After the rain: Farnham park
After the rain: Farnham park

It’s late afternoon. It’s the end of January. The rain is streaming down. It’s been the wettest January since … well, since time began. I’m driving from Guildford to Farnham. Far to the west I can see that the charcoal-black clouds are clearing. There’s a blood-red glow on the horizon. It’s firework-red. It’s strontium red.

I’m listening to a famous song on the car stereo player. It’s a song that was first played on the radio in 1962. Then it was called the ‘Rain song’; I heard it again in 1964 but it had a different title: It’s by Malvina Reynolds and the song is: ‘What have they done to the rain?’ It’s a beautiful song – and begins with the words:

Just a little rain falling all around,
The grass lifts its head to the heavenly sound …

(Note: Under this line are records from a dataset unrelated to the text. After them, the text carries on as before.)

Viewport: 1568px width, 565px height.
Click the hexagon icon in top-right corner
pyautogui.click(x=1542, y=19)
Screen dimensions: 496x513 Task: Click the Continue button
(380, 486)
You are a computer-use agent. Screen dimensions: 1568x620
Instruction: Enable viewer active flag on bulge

I love those lines: I think of the light summer rain that cools the land. I think of grass bathed in the morning dew. I think of the freshet stirred – and the brook – and the river. I think of kingfishers and herons …

The song continues:

Just a little rain, just a little rain,
What have they done to the rain?

So, I remember the idea of the protest song: In the early 60s there were lots of such song: back then Malvina Reynolds was singing about the atmosphere – the air that we breathe – and how it was being poisoned by nuclear fall-out – the radioactive fall-out from testing nuclear bombs. She wanted us to know about the nuclear rain.

The words of the song continue:

Just a little boy standing in the rain,
The gentle rain that falls for years.
And the grass is gone,
The boy disappears,
And rain keeps falling like helpless tears,
And what have they done to the rain?

Her voice is haunting, simple and pure; then she sings the next verse:

Just a little breeze out of the sky,
The leaves pat their hands as the breeze blows by,
Just a little breeze with some smoke in its eye,
What have they done to the rain?

The grass disappears because it is being killed. The boy, too, disappears. He’s died a nuclear death; And, the gentle breeze with some smoke in its eye? The smoke is the deadly strontium-90.

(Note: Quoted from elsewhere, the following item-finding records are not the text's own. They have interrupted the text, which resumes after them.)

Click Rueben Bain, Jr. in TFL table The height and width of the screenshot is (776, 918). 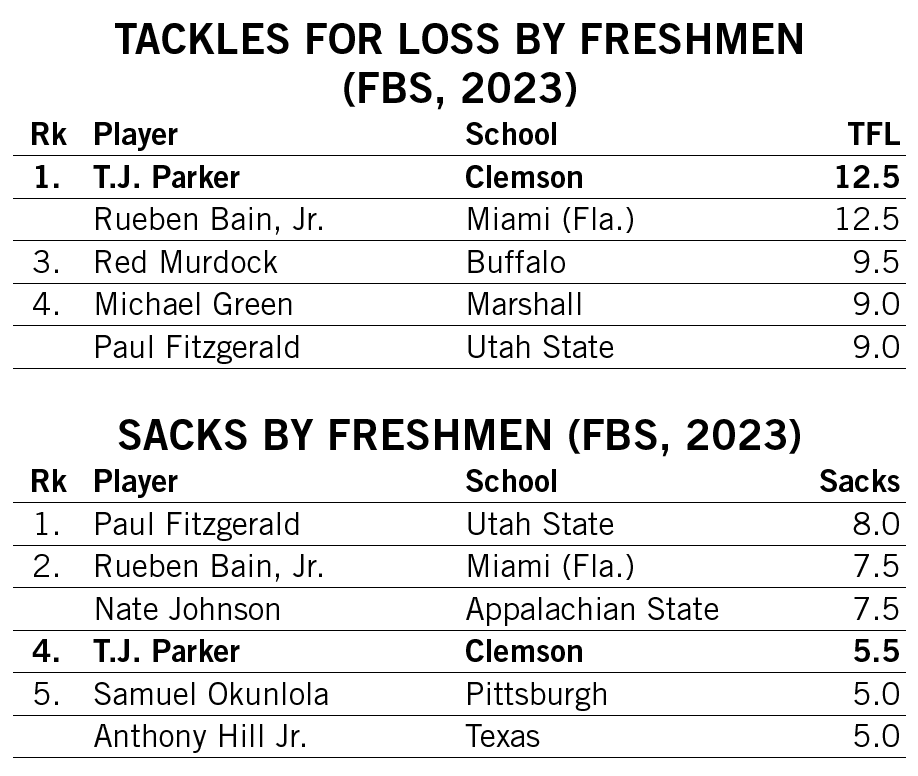[209, 220]
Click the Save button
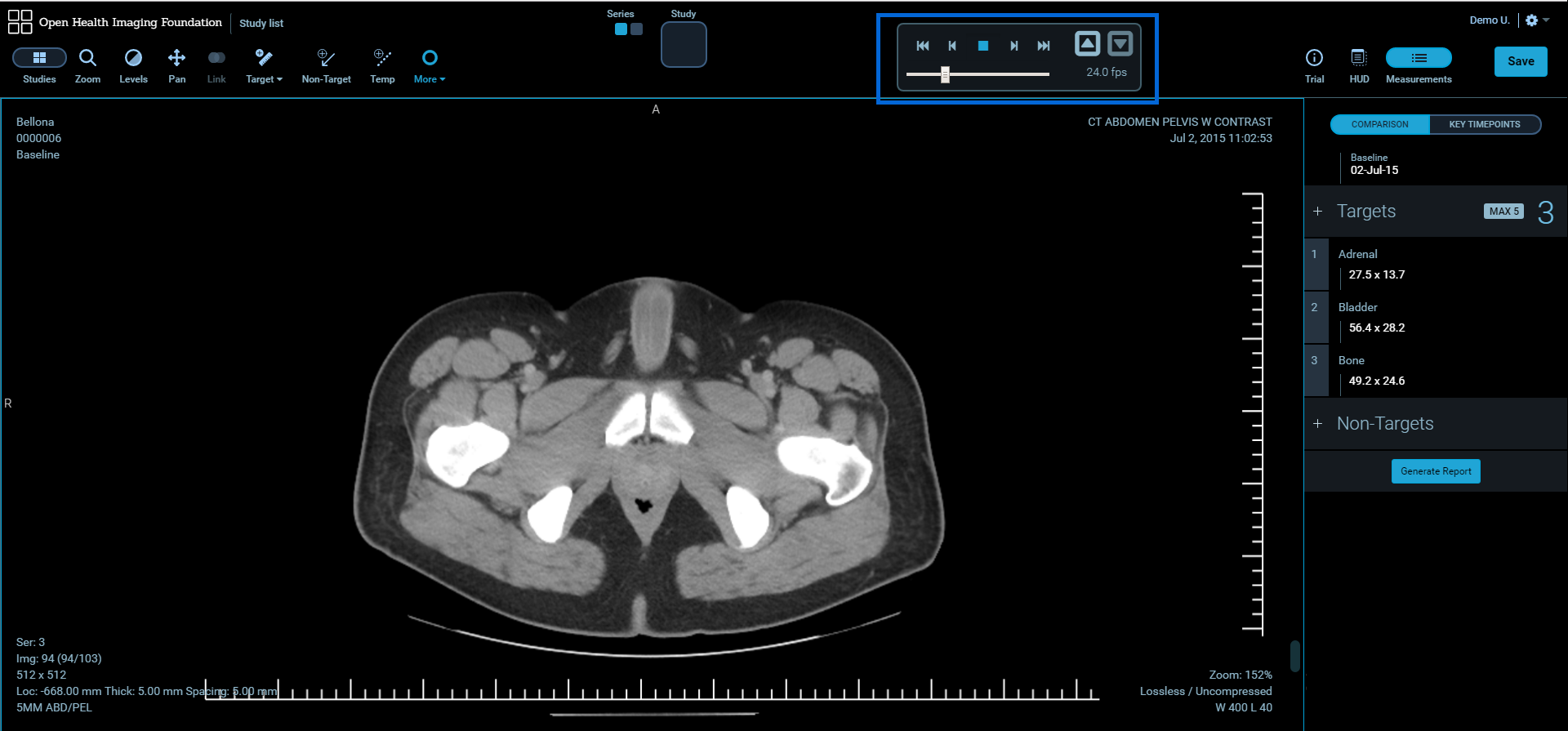The width and height of the screenshot is (1568, 731). (x=1521, y=61)
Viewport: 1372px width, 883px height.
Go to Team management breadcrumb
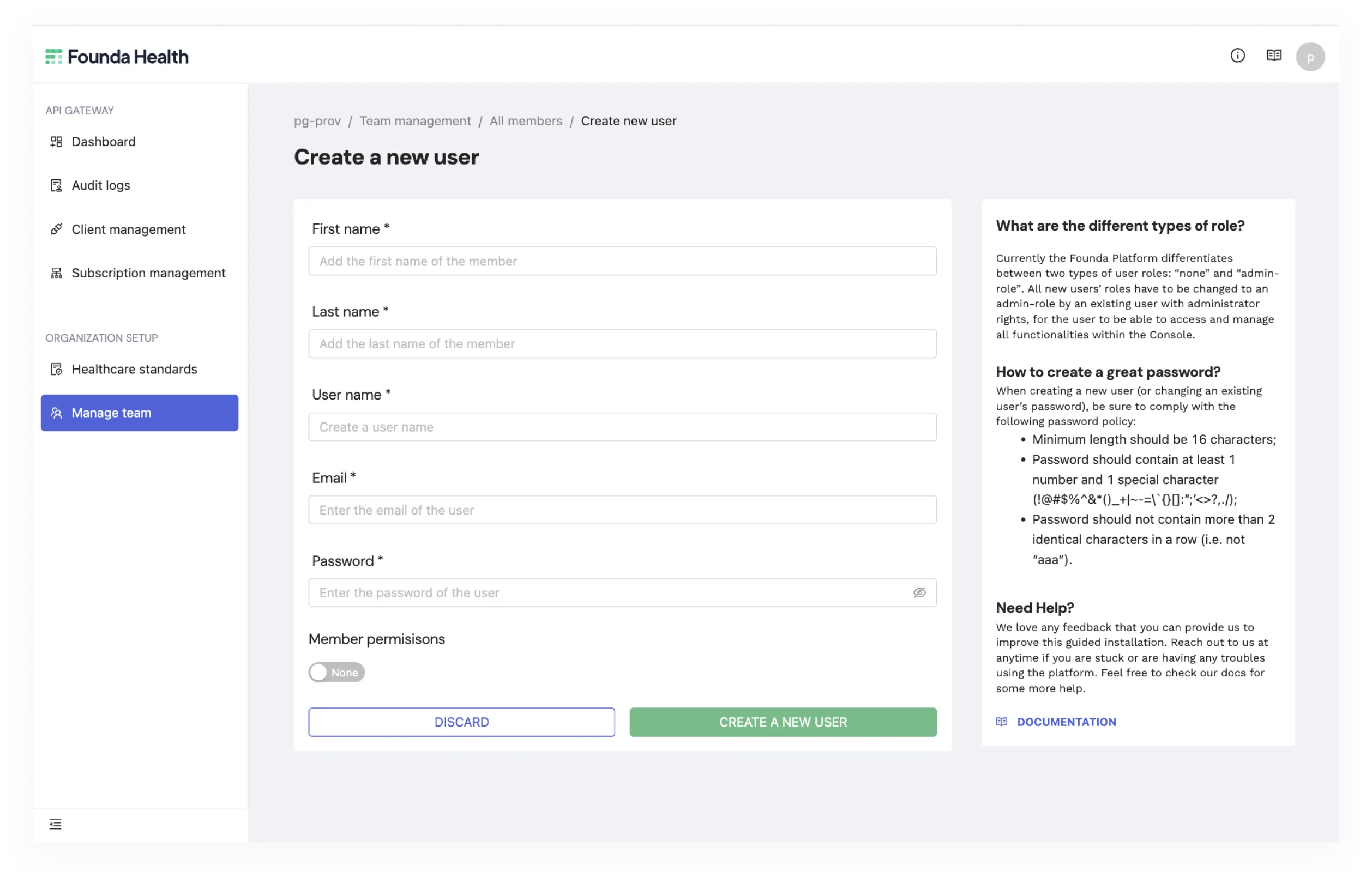pyautogui.click(x=414, y=121)
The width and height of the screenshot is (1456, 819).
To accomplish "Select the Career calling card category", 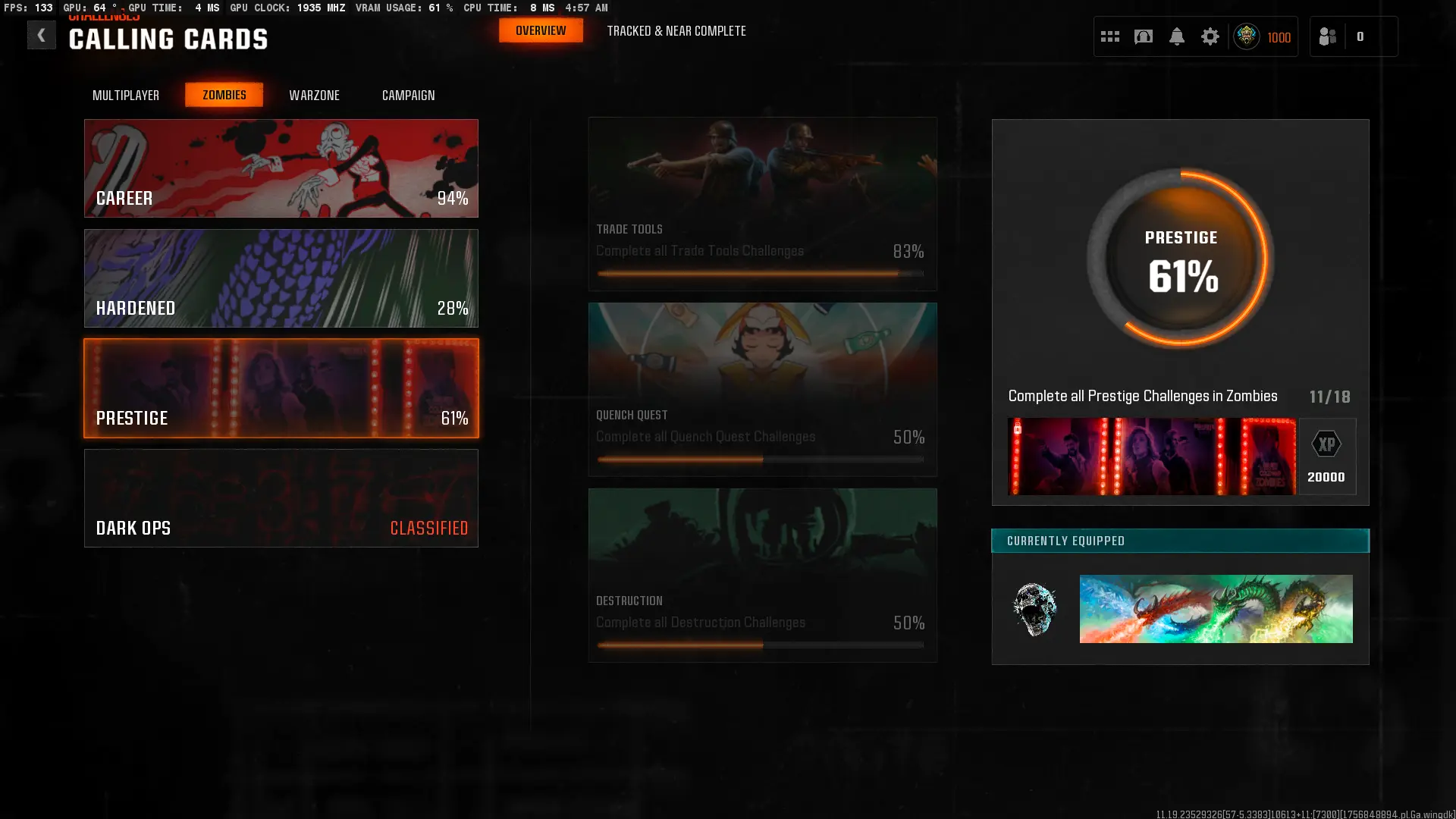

As the song ends the rain about me is still lashing down.

And I’m driving through the rain towards a blood-red strontium sky.


1. Two strontium compounds, strontium carbonate and strontium nitrate burn with a bright, red flame and are used in both fireworks and signal flares.

2. Strontium-90 (90Sr) is a radioactive isotope of strontium produced by nuclear fission. It has a half-life of 28.8 years. Strontium-90 is a ‘radioactivity hazard’.